Verizon will make Google Wallet transactions operate at the same speed of bitcoin transactins, $20/transaction fee included!

Net Neutrality FCC Vote

The basic idea is packet shaping and throttling, ISPs and other Internet backbone providers can analyze packets in transit and decide how to handle it. A packet bound for facebook from a customer that's isn't paying for the Facebook Package or w/e will find that packet throttled and slowed down while another customer who is paying for it gets it at full speed. Or dropped entirely if the transport provider doesn't like it as kentona described Telus earlier. Anything that won't be put into the fast lane would be thrown into the slow lane at best. RMN and a million other sites fall into this category. This includes programs too, you can analyze packets and if they're stuff like bittorrent packets ISPs can drop those altogether as well, or online games if the game provider doesn't pay up.

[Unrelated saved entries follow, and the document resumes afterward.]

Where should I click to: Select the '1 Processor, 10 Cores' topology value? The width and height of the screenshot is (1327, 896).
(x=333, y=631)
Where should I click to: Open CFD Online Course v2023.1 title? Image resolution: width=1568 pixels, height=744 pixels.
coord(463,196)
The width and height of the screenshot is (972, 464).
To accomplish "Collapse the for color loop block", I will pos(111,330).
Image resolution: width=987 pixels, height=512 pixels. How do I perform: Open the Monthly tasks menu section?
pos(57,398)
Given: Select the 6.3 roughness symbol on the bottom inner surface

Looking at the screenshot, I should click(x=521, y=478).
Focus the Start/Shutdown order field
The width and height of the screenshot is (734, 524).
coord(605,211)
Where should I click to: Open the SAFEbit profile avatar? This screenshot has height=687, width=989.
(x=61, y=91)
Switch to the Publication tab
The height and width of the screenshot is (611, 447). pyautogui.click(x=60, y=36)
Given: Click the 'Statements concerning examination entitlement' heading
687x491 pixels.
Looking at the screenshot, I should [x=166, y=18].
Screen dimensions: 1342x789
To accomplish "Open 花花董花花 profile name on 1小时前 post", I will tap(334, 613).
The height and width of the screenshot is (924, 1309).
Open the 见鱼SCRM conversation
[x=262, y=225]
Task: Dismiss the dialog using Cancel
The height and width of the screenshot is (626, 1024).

Now this can extend to new services too. There's been times where telecoms who are both ISPs and selling streaming TV/movies try to sweeten the deal of using their services over competitors like Netflix, usually by offering that using the ISP's stream service doesn't count against a customer's bandwidth limit while Netflix would. This was rejected in Canada but without net neutrality would be fine to do, or even just disallow communication with the new service entirely. Netflix has enough money and influence to avoid the heel of Telecoms but what about the next Netflix? It's a goal to strangle these things before they can grow.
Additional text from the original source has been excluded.